TASK DETAILS:
Reproduce the listing verbatim, starting at its first line and ending at the line that contains "[x=15, y=14]", and leave the pictures out of your answer.
[start]
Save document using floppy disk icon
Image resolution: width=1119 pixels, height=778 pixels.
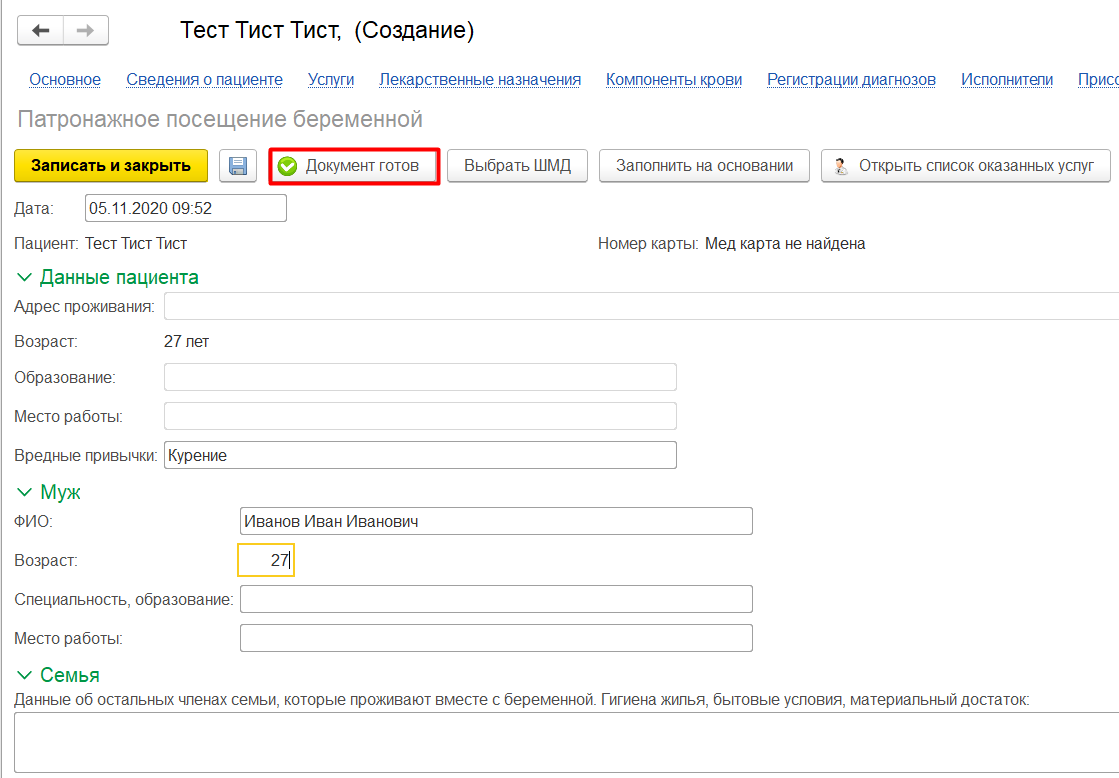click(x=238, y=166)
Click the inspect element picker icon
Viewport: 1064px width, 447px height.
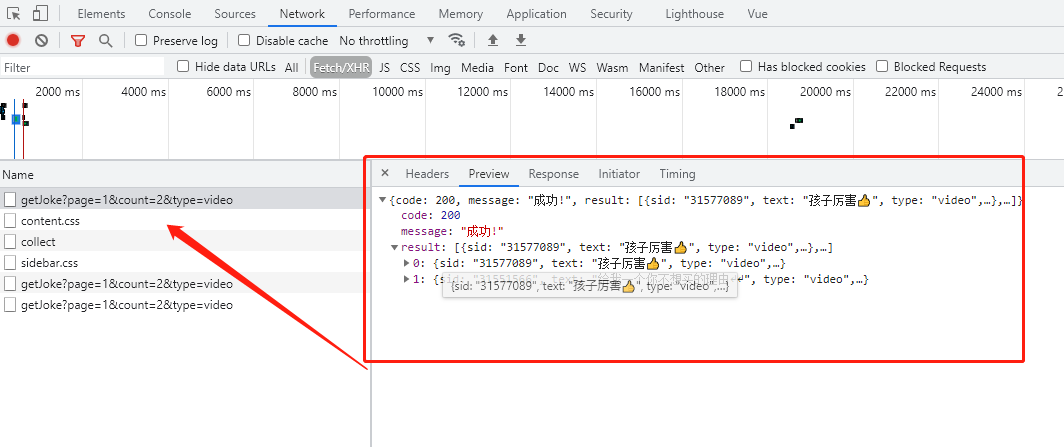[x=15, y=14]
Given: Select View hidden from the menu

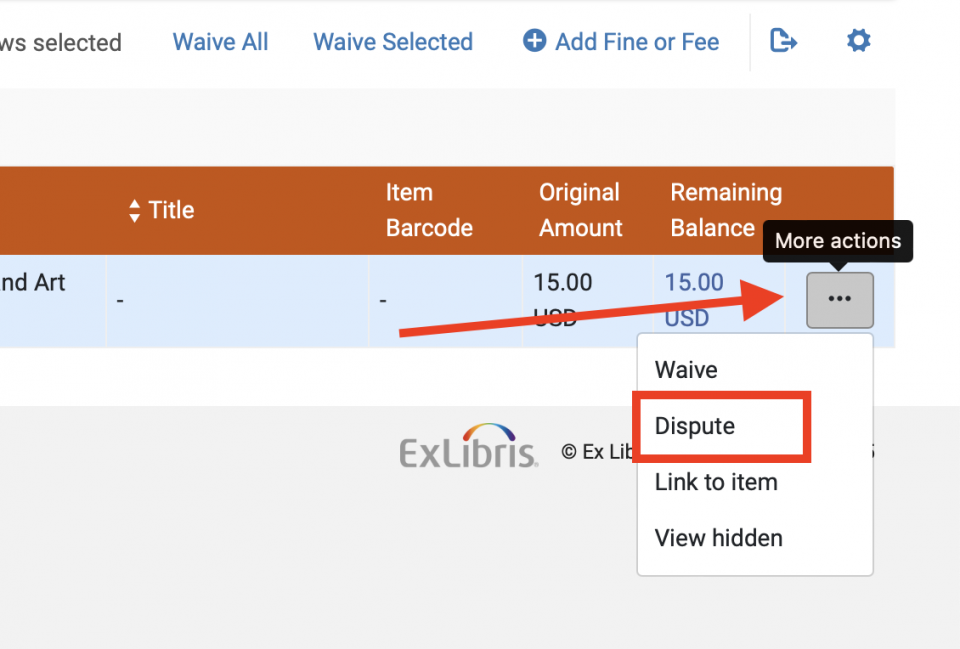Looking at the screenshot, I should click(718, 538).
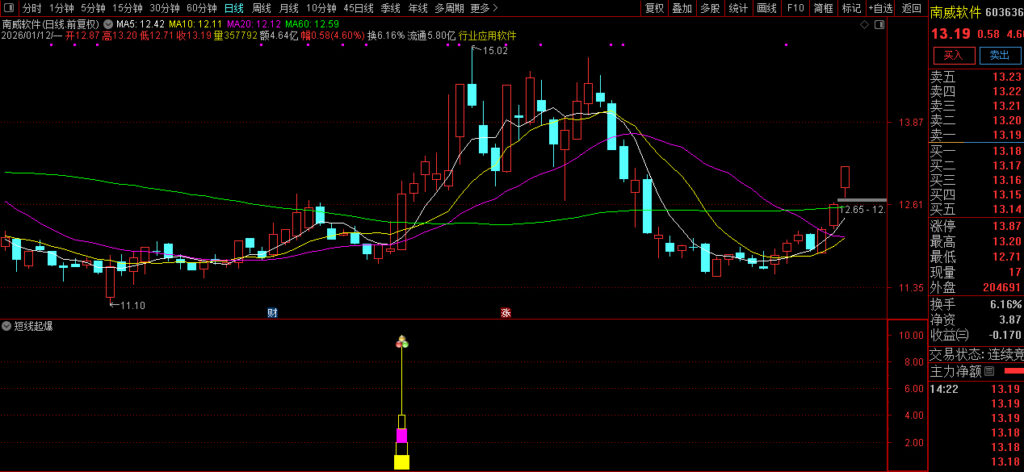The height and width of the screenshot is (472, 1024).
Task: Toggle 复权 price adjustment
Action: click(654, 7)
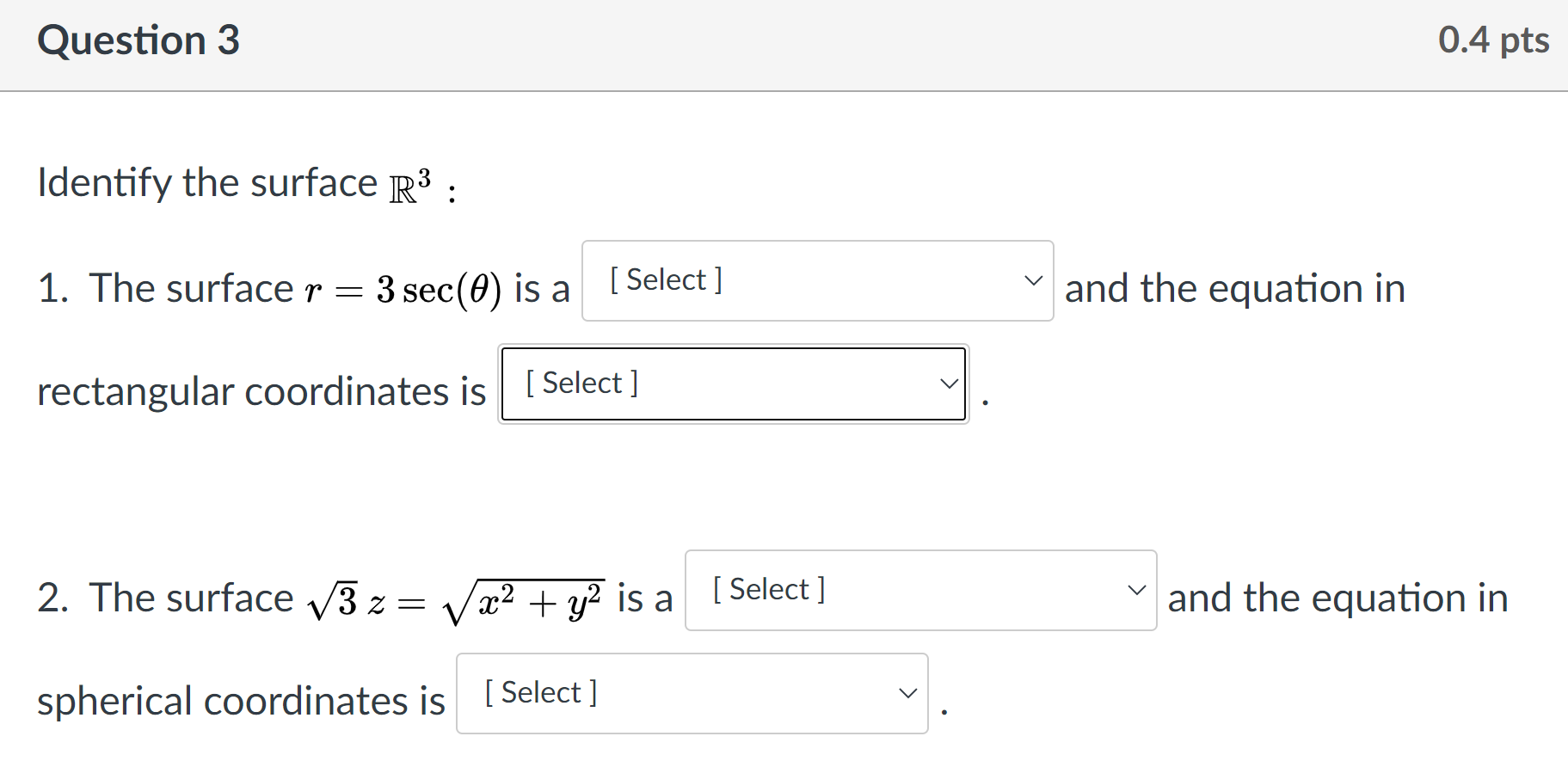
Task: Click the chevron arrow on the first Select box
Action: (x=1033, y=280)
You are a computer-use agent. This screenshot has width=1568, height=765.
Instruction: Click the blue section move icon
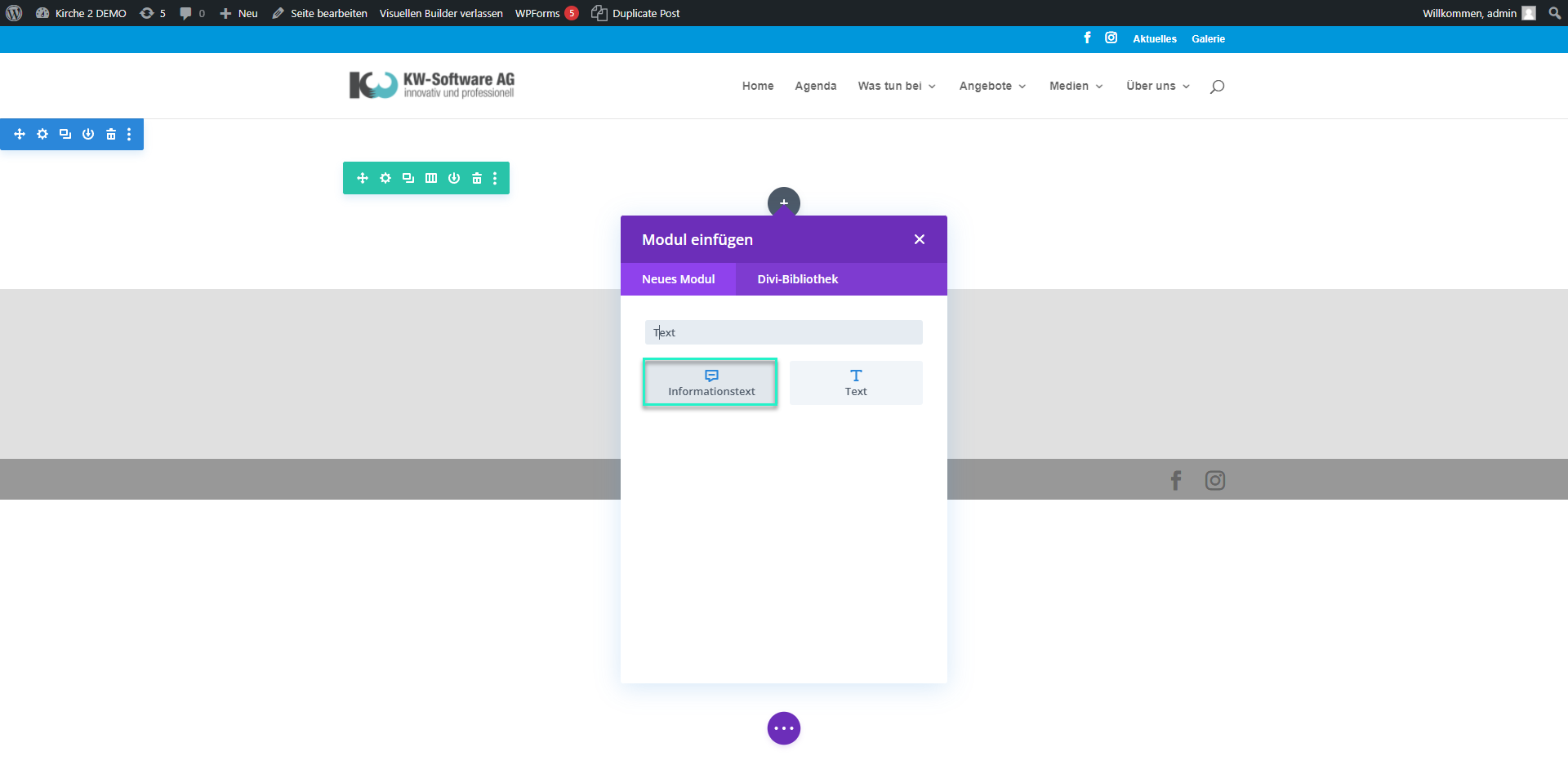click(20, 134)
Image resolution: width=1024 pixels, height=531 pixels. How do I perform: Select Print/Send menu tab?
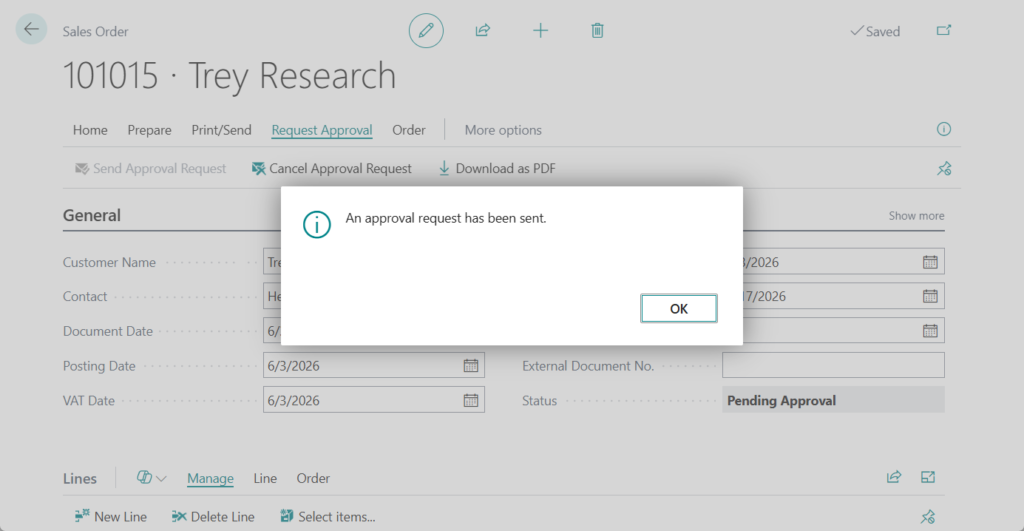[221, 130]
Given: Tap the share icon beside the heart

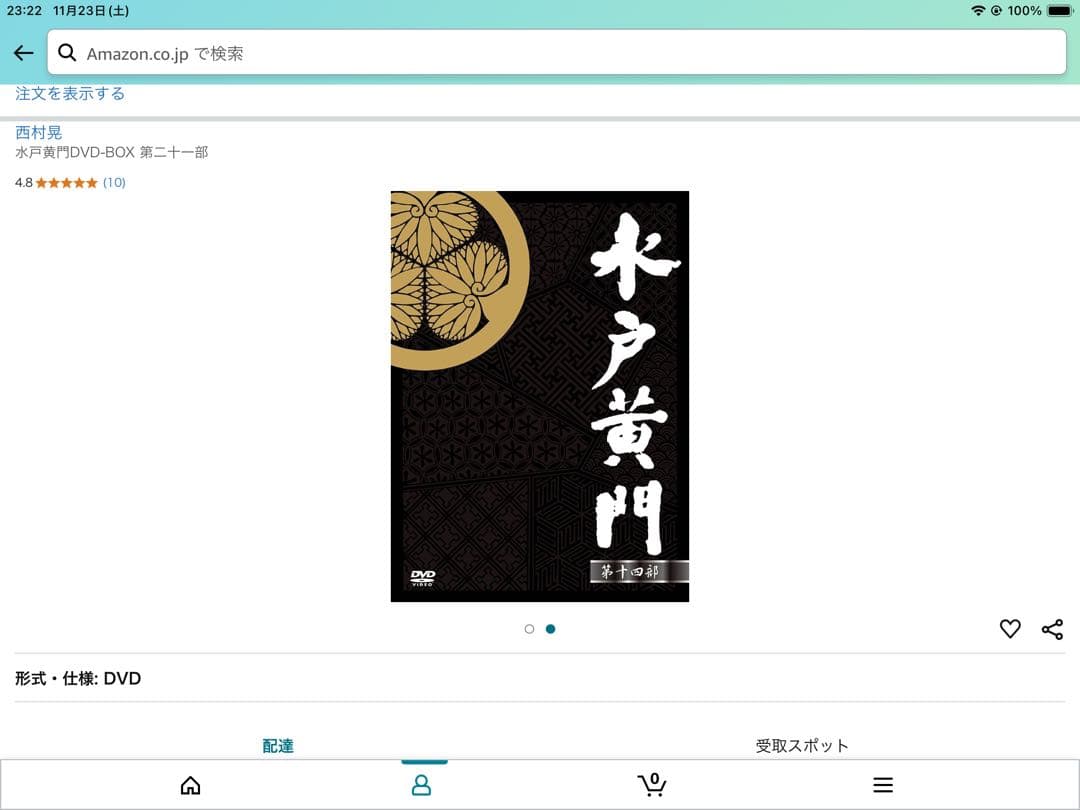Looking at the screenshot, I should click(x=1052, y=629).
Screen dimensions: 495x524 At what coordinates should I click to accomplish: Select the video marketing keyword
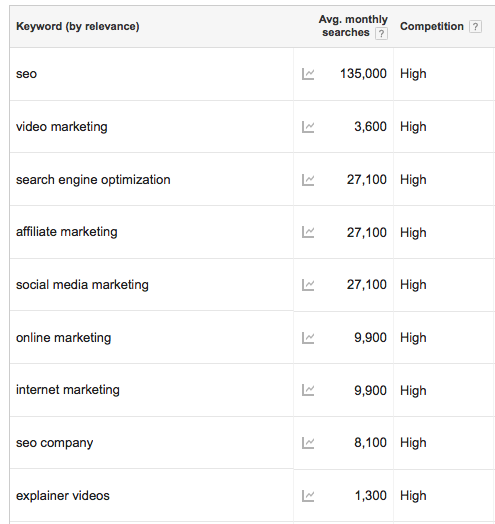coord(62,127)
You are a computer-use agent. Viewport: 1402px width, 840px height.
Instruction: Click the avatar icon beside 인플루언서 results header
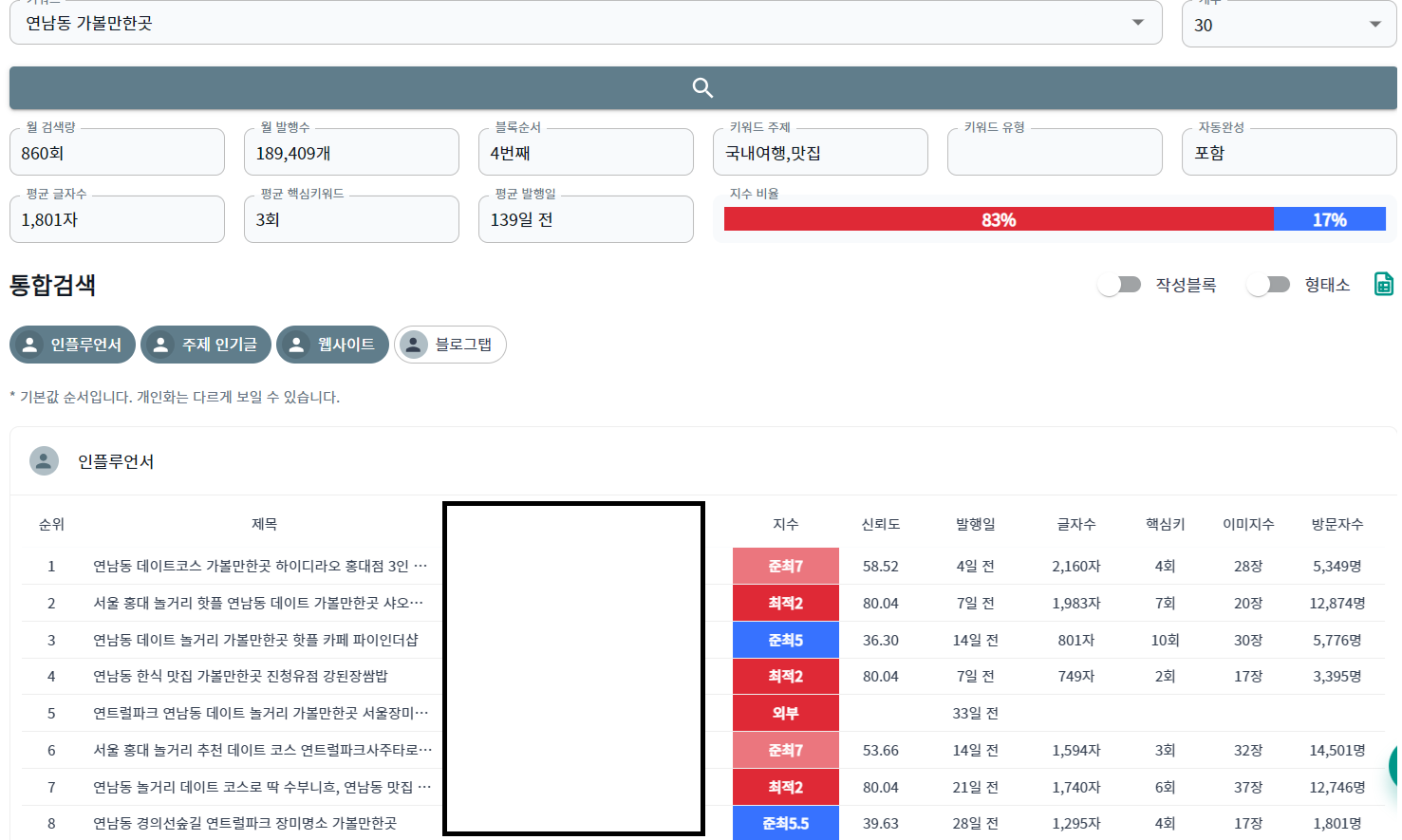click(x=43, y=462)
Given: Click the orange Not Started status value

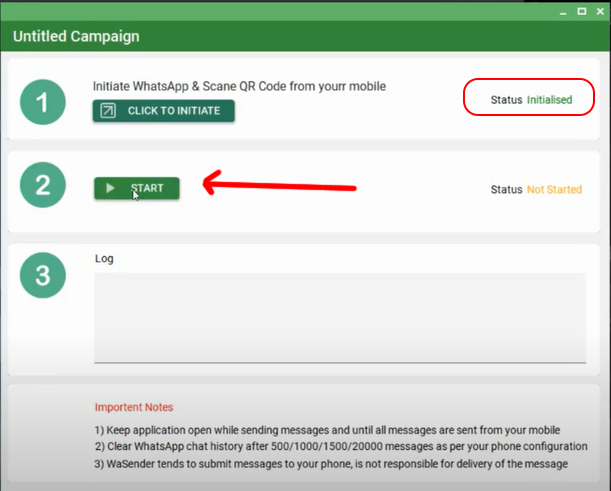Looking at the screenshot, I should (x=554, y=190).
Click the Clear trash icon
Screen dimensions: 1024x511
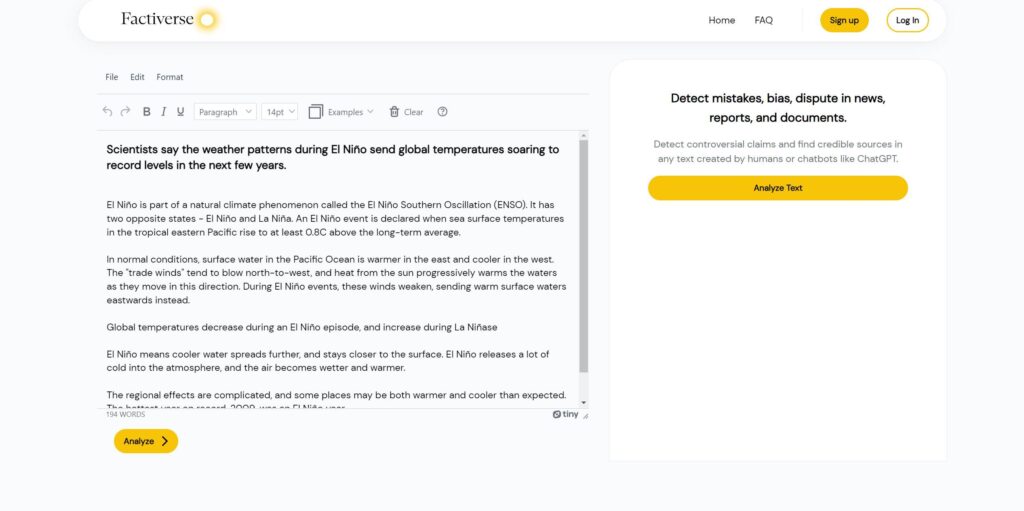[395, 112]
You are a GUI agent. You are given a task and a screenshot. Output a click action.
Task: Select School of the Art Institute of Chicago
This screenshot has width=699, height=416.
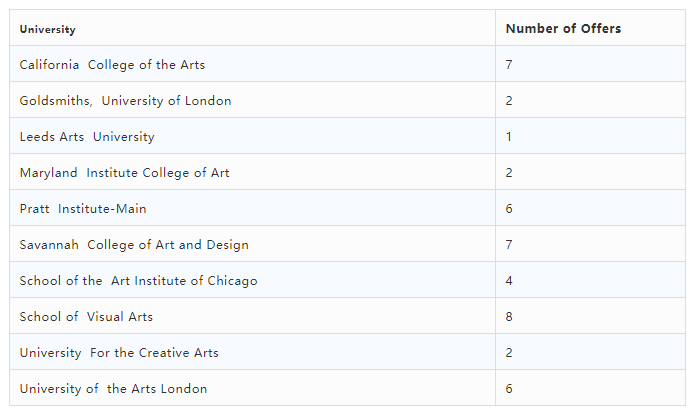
[end]
FINAL RESULT:
Save document using floppy disk icon
Image resolution: width=1119 pixels, height=778 pixels.
click(x=238, y=166)
Click the inspect element picker icon
Viewport: 1064px width, 447px height.
[x=15, y=14]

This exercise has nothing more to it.